Die Aufrüstung der NATO-Staaten sorgt auch bei Hensoldt für eine hohe Nachfrage. "Die politischen Entscheidungen für höhere Verteidigungsausgaben konkretisieren sich nun in unserem Auftragsbuch", sagte CEO Oliver. In den ersten 6 Monaten verdoppelte der Rüstungselektronikkonzern seinen Auftragseingang im Jahresvergleich auf 2,8 Mrd. €. Insgesamt sitzt der Konzern auf Bestellungen im Rekordwert von 10,4 Mrd. €. Der Umsatz stieg um 23,6 % und das bereinigte Ebitda kletterte um 28,5 % auf 137 Mio. €. An den Jahreszielen hält Hensoldt weiterhin fest. So soll der Umsatz etwa 2,75 Mrd. € erreichen und die bereinigte operative Marge dürfte zwischen 18,5 und 19 % liegen. 

Der Elektrolysespezialist Nucera hat im 3. Quartal trotz eines abermaligen Umsatzrückgangs etwas besser abgeschnitten als erwartet. Der Umsatz sei in den 3 Monaten bis Ende Juni um rund ein Fünftel auf 145 Mio. € gefallen, während das Ebit bei –2 Mio. € landete. Der Auftragseingang lag im Q3 mit 81 Mio. € zwar deutlich unter dem Wert des Vorquartals, aber immerhin über dem Vorjahreswert. 
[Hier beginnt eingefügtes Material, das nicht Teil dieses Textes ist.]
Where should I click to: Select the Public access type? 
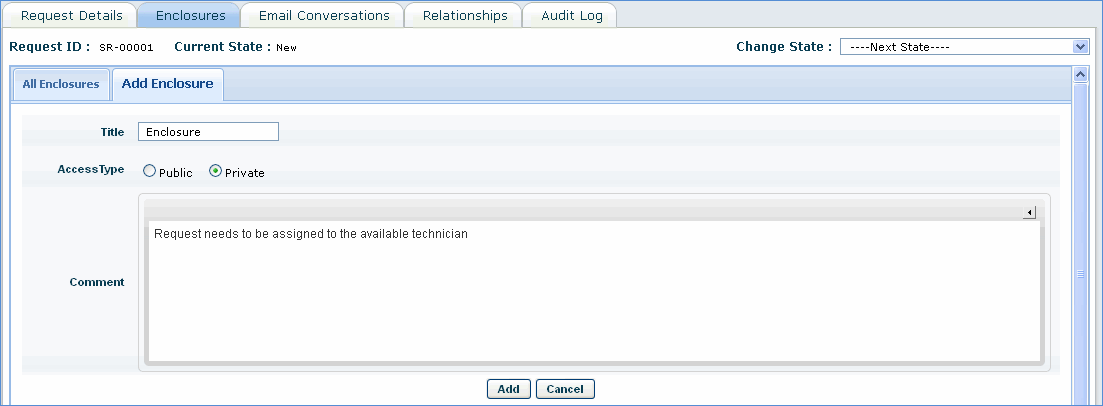pos(150,172)
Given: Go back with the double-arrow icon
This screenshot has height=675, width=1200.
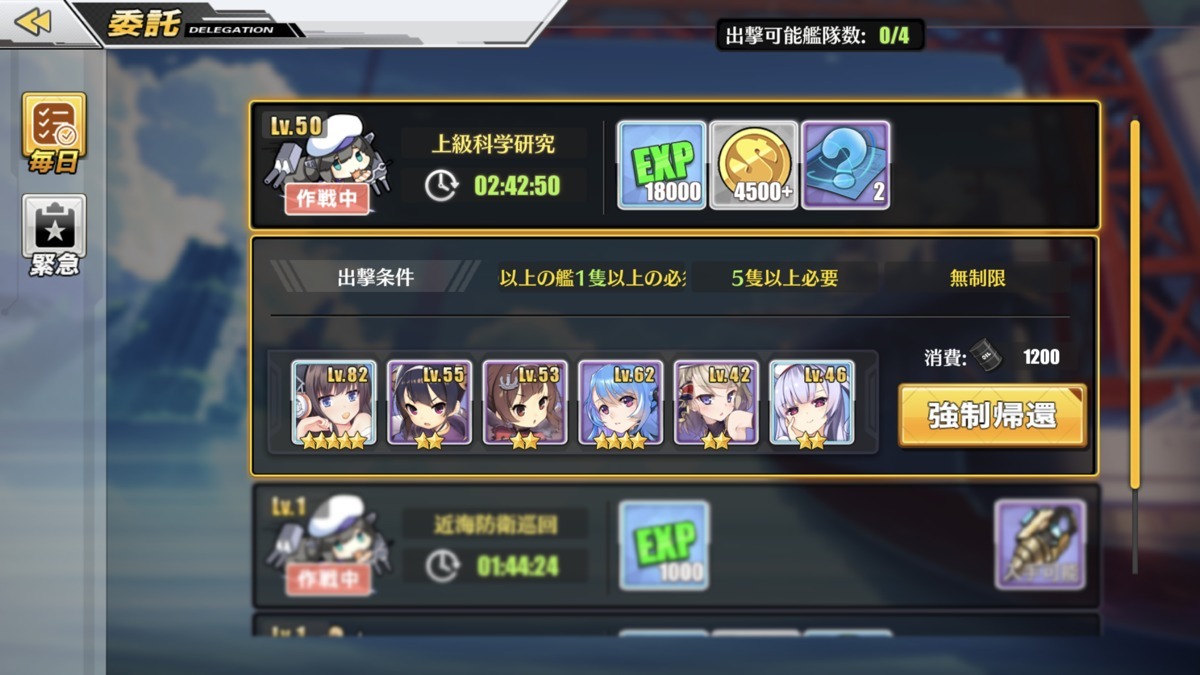Looking at the screenshot, I should click(x=33, y=21).
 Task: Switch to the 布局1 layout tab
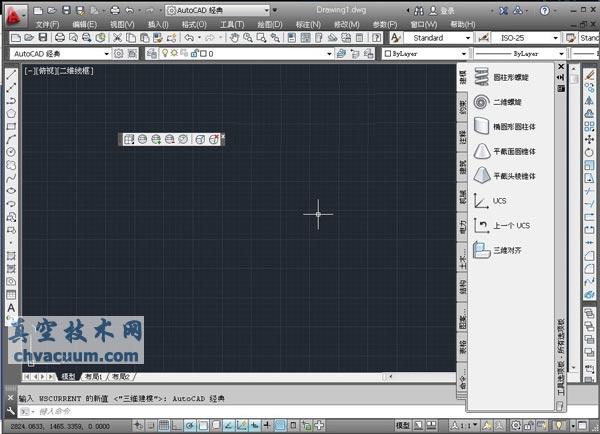pos(93,377)
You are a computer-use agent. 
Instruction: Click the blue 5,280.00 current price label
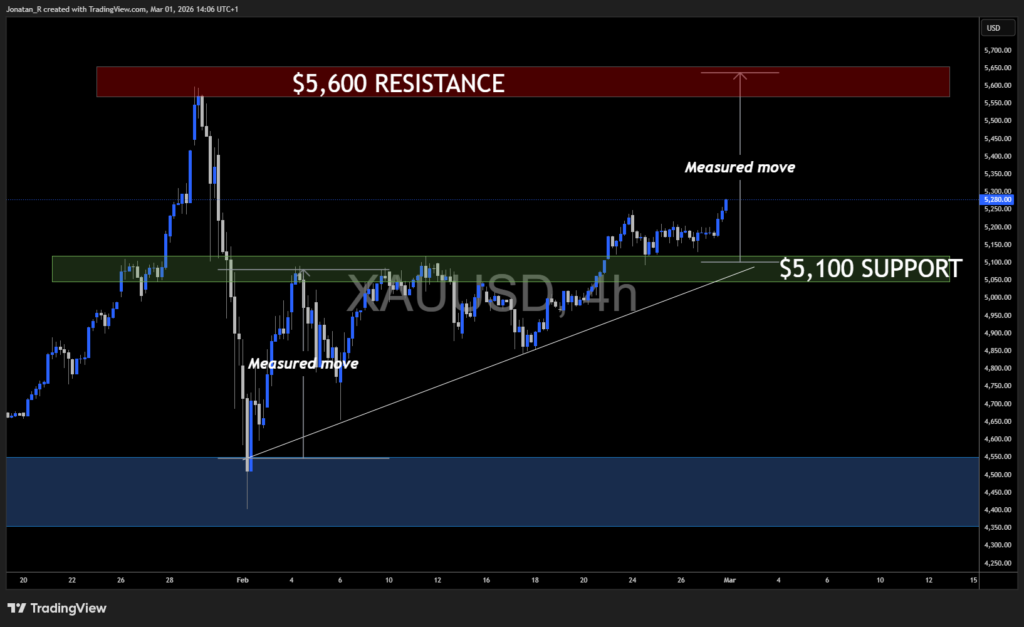pos(996,199)
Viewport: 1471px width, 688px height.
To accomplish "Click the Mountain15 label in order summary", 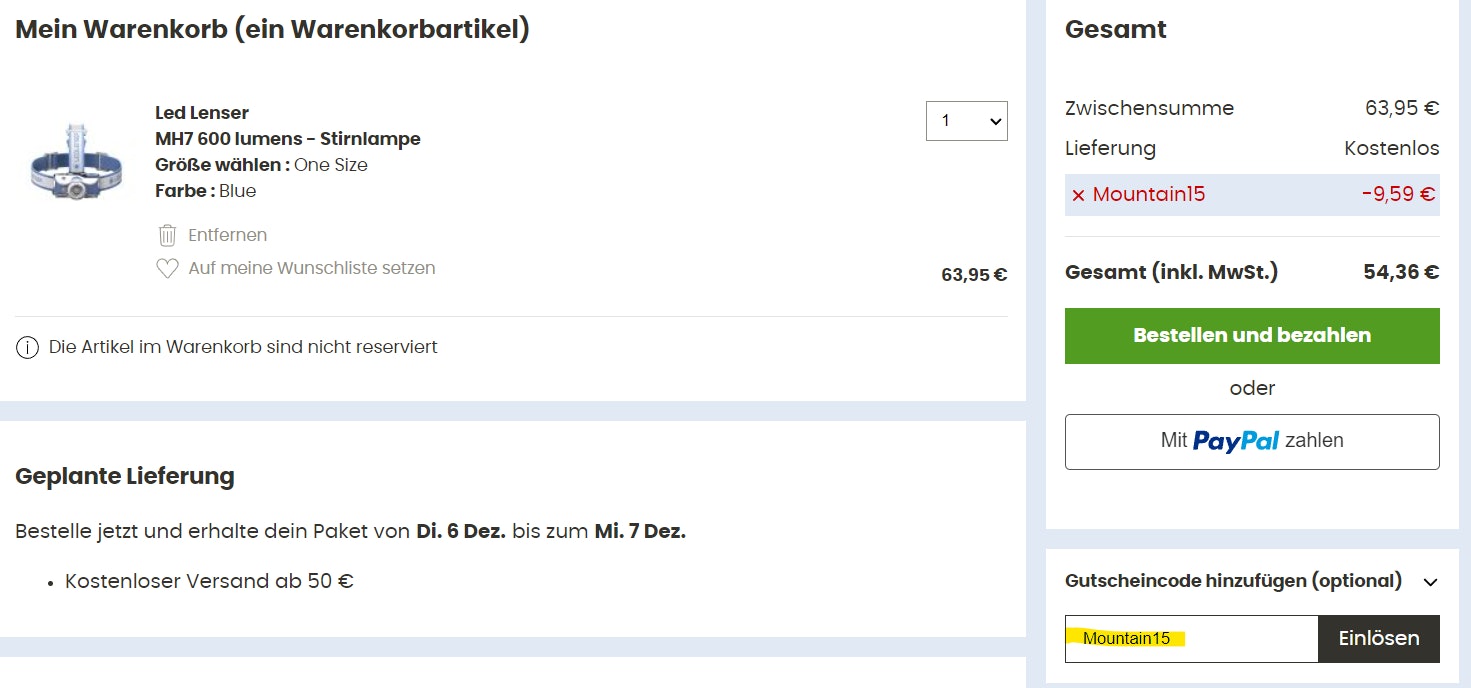I will pos(1149,195).
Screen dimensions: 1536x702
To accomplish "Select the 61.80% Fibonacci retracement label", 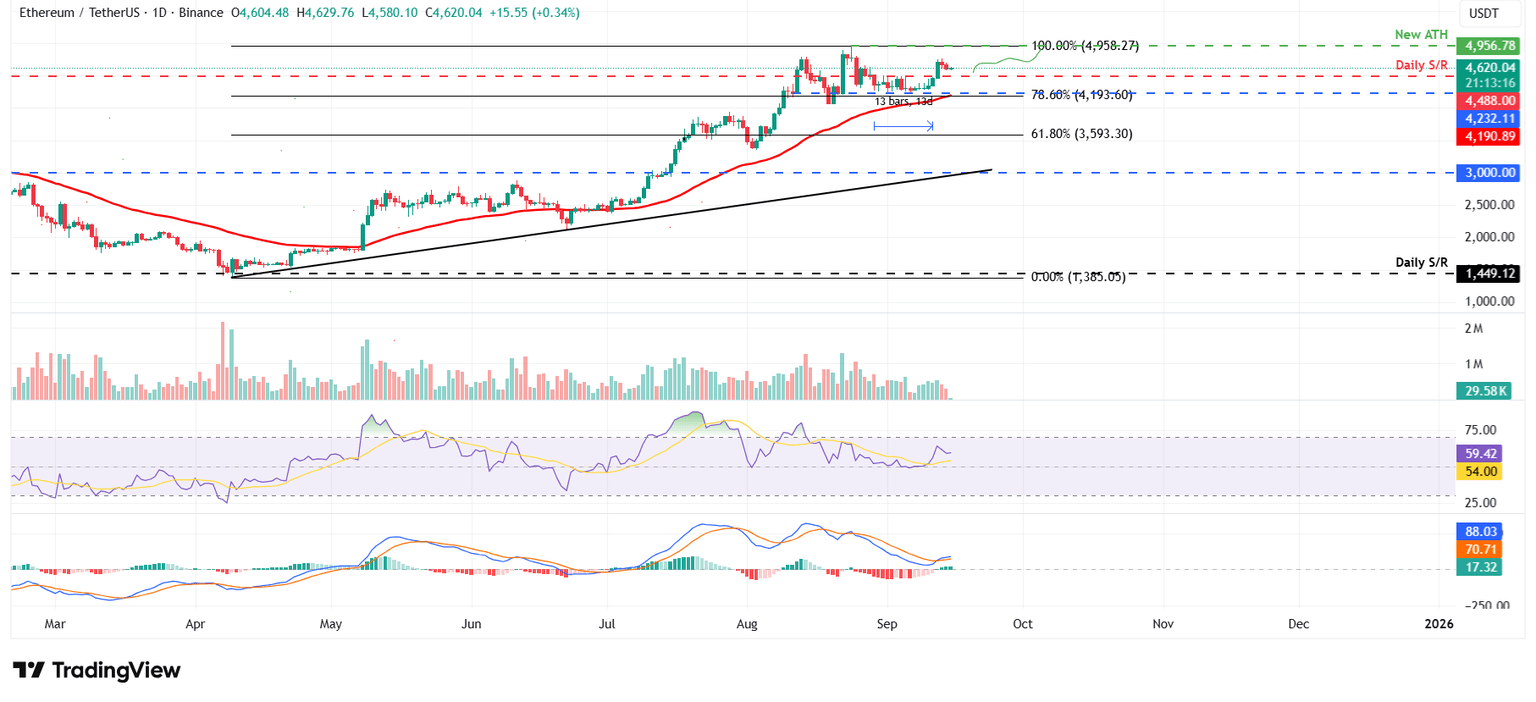I will [1083, 133].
Der italienische Energieversorger Enel blickt nach einem besser als erwarteten 1. Halbjahr etwas optimistischer auf das Gesamtjahr. Beim Gewinn je Aktie rechnet das Unternehmen jetzt mit einem Wert von 0,74 €, nachdem bisher 0,72 bis 0,74 € je Aktie auf der Agenda standen. In den ersten 6 Monaten zog der um Sondereffekte bereinigte Gewinn um knapp 3 % auf 3,93 Mrd. € an. Von Bloomberg befragte Experten hatten mit einem leichten Rückgang gerechnet. Der Umsatz stagnierte bei knapp 41 Milliarden Euro.

Das Geschäft des französischen Baustoffkonzerns Saint Gobain hat sich nach einem schwachen Jahresauftakt im 2. Quartal belebt. So zog der Umsatz auf Halbjahressicht auf vergleichbarer Basis – also vor Währungseffekten und den Folgen von Zu- und Verkäufen – um knapp 1 % auf 23,6 Mrd. € an. Das Ebitda gab jedoch um 5 % nach. Das Unternehmen bestätigte die Jahresziele.

Amazon hat im vergangenen Quartal die Markterwartungen übertreffen können. In der wichtigen Cloud-Sparte AWS stieg der Umsatz im Jahresvergleich um 37 % auf 42,2 Mrd. $. Konzernweit kletterten die Erlöse des Tech-Riesen um 20 % gen Norden. Zusätzliche Buchgewinne etwa durch die Neubewertung der Beteiligung am KI-Startup Anthropic schoben den Nettogewinn auf 62,7 Mrd. $. 

Der Autozulieferer Forvia Hella hat nach einem den Erwartungen entsprechendem 1. Halbjahr die Prognose für das Gesamtjahr bestätigt. Der operative Gewinn des Lichtspezialisten sei in den ersten 6 Monaten im Vergleich zum Vorjahr um knapp 10 % gefallen. Der um Währungseffekte bereinigte Umsatz legte indes zu. 

Apple hat im vergangenen Quartal ein starkes Wachstum in seinem iPhone-Geschäft verzeichnet. Der Umsatz stieg hier im Jahresvergleich um 22 % und übertraf damit die Markterwartungen. Damit übertraf der Konzern die durchschnittlichen Erwartungen der Analysten. Insgesamt stieg der Konzernumsatz um 16 % und der Gewinn um 27 %. Dazu trugen laut Management auch bereits verbuchte Rückzahlungen von US-Importzöllen bei, die dem Konzern zustehen, nachdem einige Maßnahmen von US-Präsident Donald Trump vom Obersten Gericht der USA gekippt worden waren.